From the discovery of gold and copper ore in the late 1800s to the establishment of a smelter in the early 1900s, Trail has depended on its natural resources. However, Trail is equally dependent on its people, who have shaped the city into a proud and ethnically diverse Kootenay Rockies community.
Early Mining Days
In 1890, the discovery of gold and copper ores on the face of Red Mountain triggered a series of events that led to the first settlement in the area. Claims were registered at the Nelson Mine Recorder's Office, giving deputy mining recorder Eugene S. Topping the inside scoop on the potential for the Rossland mining boom. Topping and his friend, Frank Hanna, promptly purchased 139ha/343ac at the outflow of Trail Creek. The pair made a big profit selling town lots and, in 1895, land was made available for the construction of the first smelter. The City of Trail was incorporated in 1901.
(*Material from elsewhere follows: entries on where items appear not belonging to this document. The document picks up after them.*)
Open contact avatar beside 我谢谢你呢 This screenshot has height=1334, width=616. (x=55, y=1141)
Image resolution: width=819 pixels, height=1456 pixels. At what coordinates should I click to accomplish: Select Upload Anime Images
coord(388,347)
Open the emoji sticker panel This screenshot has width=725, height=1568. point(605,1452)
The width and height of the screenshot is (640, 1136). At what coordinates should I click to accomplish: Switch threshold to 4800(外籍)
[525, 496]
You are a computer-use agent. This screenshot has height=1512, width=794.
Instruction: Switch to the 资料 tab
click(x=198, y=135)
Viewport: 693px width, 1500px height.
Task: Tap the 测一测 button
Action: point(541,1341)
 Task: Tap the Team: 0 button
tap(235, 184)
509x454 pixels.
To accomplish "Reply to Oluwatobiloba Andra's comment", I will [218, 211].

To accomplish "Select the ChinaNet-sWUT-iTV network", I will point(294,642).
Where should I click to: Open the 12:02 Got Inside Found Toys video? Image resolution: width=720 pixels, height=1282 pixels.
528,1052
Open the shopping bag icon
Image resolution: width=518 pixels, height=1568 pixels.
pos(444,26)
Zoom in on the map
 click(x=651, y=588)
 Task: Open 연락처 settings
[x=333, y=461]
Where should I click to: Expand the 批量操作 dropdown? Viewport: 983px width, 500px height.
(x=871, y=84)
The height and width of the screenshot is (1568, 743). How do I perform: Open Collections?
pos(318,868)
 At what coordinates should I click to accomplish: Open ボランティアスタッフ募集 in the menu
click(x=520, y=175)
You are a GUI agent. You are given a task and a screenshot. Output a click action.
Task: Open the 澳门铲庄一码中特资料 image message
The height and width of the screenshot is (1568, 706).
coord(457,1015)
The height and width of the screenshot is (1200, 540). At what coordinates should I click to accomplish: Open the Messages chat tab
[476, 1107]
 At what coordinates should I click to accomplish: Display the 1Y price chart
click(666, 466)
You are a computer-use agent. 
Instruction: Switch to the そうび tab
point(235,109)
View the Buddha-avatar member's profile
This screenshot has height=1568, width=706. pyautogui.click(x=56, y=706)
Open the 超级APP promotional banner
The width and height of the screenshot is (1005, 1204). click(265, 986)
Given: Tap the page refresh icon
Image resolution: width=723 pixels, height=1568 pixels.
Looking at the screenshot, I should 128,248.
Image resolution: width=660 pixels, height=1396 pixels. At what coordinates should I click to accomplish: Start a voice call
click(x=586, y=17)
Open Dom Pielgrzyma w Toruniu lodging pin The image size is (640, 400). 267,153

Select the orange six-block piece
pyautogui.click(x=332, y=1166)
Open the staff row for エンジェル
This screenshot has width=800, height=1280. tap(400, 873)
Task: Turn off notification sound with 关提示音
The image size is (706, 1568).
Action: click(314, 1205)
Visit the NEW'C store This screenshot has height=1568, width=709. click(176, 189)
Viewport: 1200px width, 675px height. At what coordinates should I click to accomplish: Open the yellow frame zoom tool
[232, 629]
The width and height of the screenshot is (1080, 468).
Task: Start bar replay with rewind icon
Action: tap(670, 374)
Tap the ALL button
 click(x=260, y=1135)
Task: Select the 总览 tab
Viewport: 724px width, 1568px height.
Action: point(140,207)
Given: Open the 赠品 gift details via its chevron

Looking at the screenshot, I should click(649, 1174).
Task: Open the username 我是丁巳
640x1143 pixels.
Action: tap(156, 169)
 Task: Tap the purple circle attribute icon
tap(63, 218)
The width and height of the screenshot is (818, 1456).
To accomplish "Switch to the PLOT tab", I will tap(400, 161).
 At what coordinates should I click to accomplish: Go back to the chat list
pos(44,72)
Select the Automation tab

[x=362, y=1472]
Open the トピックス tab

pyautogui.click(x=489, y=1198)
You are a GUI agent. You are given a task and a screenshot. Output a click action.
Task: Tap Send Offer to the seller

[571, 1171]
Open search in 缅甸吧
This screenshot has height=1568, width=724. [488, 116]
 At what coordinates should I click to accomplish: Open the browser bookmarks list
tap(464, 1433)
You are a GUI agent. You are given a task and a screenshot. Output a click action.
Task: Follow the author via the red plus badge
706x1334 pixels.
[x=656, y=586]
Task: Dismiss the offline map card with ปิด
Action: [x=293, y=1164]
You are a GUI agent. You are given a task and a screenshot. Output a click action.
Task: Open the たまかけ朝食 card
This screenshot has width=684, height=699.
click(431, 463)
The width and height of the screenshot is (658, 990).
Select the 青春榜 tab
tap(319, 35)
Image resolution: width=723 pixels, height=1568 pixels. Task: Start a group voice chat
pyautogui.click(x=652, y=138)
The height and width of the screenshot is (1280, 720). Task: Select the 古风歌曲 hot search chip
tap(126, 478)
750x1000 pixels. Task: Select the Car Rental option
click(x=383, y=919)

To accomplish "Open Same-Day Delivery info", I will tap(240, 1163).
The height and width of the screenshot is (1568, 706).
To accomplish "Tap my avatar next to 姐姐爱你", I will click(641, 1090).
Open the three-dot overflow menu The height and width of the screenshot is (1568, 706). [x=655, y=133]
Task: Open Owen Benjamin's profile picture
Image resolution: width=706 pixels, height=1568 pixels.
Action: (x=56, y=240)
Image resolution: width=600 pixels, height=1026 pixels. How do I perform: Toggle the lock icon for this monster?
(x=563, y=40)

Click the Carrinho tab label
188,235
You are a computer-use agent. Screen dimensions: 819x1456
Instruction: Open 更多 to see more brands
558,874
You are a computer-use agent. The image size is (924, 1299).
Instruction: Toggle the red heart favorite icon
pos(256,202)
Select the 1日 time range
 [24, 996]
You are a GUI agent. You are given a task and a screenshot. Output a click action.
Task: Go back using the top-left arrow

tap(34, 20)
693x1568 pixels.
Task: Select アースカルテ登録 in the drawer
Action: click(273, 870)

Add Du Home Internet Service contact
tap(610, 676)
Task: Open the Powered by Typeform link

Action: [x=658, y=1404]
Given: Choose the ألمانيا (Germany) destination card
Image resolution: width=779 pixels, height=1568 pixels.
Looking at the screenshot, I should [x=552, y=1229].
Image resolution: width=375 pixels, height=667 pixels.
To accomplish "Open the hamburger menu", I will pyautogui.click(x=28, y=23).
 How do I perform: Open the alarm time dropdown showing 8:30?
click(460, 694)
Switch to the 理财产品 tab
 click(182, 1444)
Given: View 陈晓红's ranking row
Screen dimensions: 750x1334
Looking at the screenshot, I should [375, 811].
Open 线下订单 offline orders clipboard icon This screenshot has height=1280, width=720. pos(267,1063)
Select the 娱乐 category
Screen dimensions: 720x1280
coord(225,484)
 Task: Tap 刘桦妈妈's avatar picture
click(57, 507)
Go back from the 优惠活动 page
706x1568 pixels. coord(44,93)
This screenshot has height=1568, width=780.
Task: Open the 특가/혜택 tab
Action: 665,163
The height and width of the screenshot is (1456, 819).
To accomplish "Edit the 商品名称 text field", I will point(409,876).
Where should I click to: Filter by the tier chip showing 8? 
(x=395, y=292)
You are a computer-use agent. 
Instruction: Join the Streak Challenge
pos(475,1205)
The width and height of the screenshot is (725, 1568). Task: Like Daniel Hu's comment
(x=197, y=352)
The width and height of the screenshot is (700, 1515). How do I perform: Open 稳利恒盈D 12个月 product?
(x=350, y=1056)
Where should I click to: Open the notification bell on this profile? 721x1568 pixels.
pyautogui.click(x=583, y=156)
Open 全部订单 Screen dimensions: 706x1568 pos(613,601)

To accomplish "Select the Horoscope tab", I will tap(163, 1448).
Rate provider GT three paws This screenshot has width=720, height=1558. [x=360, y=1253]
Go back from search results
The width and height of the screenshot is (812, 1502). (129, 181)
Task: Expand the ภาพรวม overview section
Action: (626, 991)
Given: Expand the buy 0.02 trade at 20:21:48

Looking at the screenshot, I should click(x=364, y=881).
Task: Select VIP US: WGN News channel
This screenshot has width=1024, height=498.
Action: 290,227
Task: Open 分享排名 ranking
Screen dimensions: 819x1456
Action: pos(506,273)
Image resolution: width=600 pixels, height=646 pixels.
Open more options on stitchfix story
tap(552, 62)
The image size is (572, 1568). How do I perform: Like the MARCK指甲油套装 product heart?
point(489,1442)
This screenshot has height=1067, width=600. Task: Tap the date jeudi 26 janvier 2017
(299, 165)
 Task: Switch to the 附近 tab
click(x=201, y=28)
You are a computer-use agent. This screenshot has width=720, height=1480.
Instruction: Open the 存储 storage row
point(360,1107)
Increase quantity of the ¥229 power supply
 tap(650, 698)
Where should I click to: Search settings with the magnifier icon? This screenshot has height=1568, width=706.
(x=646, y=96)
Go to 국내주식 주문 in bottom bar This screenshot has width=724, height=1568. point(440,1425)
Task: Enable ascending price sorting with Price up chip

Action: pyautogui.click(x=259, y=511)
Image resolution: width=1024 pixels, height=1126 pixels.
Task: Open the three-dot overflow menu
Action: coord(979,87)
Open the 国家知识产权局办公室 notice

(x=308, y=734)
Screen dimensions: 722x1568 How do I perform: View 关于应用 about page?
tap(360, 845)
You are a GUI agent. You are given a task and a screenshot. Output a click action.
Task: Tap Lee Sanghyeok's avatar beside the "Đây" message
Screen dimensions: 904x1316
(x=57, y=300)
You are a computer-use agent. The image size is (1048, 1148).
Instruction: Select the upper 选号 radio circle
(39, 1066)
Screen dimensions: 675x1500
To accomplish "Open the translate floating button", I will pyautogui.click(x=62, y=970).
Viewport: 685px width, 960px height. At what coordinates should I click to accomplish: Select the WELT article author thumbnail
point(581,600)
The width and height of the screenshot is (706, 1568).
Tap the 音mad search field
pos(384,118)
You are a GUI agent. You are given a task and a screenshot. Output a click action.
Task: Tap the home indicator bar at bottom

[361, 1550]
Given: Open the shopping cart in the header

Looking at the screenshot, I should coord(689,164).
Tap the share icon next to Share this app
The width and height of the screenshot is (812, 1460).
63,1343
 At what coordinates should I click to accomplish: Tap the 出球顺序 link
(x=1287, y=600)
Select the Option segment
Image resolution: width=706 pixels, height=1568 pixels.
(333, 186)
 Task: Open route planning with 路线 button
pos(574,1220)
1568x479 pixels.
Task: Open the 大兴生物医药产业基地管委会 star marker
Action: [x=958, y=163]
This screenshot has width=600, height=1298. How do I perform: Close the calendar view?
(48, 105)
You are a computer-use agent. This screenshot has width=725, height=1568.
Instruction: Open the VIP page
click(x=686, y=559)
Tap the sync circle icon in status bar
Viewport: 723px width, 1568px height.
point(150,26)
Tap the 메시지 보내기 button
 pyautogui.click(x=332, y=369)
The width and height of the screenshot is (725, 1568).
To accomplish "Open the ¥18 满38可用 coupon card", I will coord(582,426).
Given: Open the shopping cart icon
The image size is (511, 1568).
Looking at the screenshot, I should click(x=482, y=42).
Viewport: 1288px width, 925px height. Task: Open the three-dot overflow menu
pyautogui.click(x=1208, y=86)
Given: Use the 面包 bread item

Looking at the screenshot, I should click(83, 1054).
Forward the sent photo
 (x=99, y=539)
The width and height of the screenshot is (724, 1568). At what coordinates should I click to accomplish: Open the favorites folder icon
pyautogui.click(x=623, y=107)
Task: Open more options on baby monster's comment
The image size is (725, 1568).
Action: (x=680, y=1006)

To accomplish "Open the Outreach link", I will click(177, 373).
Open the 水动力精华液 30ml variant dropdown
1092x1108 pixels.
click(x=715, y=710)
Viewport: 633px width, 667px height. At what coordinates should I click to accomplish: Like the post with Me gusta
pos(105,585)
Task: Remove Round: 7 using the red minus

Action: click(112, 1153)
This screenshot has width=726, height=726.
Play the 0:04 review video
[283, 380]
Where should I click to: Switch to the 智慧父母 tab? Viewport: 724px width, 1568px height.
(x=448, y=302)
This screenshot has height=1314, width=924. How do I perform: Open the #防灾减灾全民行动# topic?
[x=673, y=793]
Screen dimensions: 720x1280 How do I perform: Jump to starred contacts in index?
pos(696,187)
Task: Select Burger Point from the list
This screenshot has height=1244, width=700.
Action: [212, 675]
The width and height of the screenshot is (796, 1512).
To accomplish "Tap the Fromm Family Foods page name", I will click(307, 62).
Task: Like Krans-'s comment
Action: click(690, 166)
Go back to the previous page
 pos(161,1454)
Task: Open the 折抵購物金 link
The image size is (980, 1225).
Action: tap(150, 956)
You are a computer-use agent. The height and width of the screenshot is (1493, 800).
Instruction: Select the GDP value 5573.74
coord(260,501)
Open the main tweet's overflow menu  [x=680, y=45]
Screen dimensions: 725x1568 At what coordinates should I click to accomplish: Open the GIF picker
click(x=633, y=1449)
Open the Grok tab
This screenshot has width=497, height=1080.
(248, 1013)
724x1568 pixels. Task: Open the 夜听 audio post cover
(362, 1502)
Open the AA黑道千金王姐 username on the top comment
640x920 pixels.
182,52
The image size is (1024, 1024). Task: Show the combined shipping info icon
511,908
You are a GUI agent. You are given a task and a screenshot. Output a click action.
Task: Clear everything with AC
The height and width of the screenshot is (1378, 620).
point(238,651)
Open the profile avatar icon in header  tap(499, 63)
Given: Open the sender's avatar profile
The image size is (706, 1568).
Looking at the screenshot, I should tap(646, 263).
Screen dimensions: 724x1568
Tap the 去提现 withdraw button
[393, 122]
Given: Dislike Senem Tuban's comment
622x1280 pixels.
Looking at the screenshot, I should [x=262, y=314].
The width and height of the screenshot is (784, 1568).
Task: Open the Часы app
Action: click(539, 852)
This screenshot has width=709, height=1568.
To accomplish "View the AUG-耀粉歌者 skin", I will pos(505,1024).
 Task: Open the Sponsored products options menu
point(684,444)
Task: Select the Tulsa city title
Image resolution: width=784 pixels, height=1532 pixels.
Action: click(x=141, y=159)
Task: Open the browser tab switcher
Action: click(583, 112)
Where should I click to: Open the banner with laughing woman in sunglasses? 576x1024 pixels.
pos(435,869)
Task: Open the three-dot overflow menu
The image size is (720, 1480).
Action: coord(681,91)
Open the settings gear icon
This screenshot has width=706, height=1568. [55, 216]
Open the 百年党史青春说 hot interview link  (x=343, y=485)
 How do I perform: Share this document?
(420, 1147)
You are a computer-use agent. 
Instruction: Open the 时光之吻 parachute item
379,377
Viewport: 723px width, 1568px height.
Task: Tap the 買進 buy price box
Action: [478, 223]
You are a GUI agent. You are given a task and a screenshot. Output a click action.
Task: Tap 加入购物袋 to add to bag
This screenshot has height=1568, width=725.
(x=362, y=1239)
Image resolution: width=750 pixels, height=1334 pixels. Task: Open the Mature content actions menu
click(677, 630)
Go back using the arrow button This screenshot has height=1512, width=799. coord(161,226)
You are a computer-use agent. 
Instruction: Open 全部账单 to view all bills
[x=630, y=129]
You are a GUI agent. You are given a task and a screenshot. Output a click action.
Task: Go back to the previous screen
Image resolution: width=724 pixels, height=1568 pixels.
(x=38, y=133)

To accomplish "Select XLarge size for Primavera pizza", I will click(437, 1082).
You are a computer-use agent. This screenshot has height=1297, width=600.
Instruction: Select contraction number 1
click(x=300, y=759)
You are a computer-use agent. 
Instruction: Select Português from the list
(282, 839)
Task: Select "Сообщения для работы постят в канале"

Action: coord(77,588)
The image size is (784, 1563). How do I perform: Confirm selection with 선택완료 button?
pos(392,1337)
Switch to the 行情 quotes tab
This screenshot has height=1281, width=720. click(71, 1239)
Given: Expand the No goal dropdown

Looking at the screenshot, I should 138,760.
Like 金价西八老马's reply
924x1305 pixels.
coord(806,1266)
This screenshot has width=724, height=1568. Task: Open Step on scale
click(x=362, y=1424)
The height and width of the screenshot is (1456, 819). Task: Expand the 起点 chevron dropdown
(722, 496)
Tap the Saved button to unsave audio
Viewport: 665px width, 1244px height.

Consolidated Mining and Smelting Company
The Consolidated Mining and Smelting Company was founded in 1906, and while there were ups and downs in the industry, Trail continued to grow until the Great Depression of the 1930s. In the midst of years of economic turmoil, the company built a fertilizer plant, created work-sharing plans for its employees, and funded major civic projects. Smelter output increased during World War II to support the war effort, and the company was even to play a significant role in the development of the atom bomb. Postwar, the City of Trail saw a new wave of European immigration, and expanded accordingly.
People of Trail
Many of Trail's first residents were from Scotland, followed by immigrants from Italy and Germany. As the plant grew in size and scope, this company town became self-sufficient in trades and skills. Currently, Teck's Trail Operations employ approximately 1,500. Recently, a number of other employers, including some high-tech companies, have established themselves here.
Trail is a city in which extended family continues to flourish. There's a sense of pride in the community. People care about their gardens. They are proud of their sports heroes, and, in this "Home of Champions," a myriad of sporting events are made possible by the participation of hundreds of committed individuals.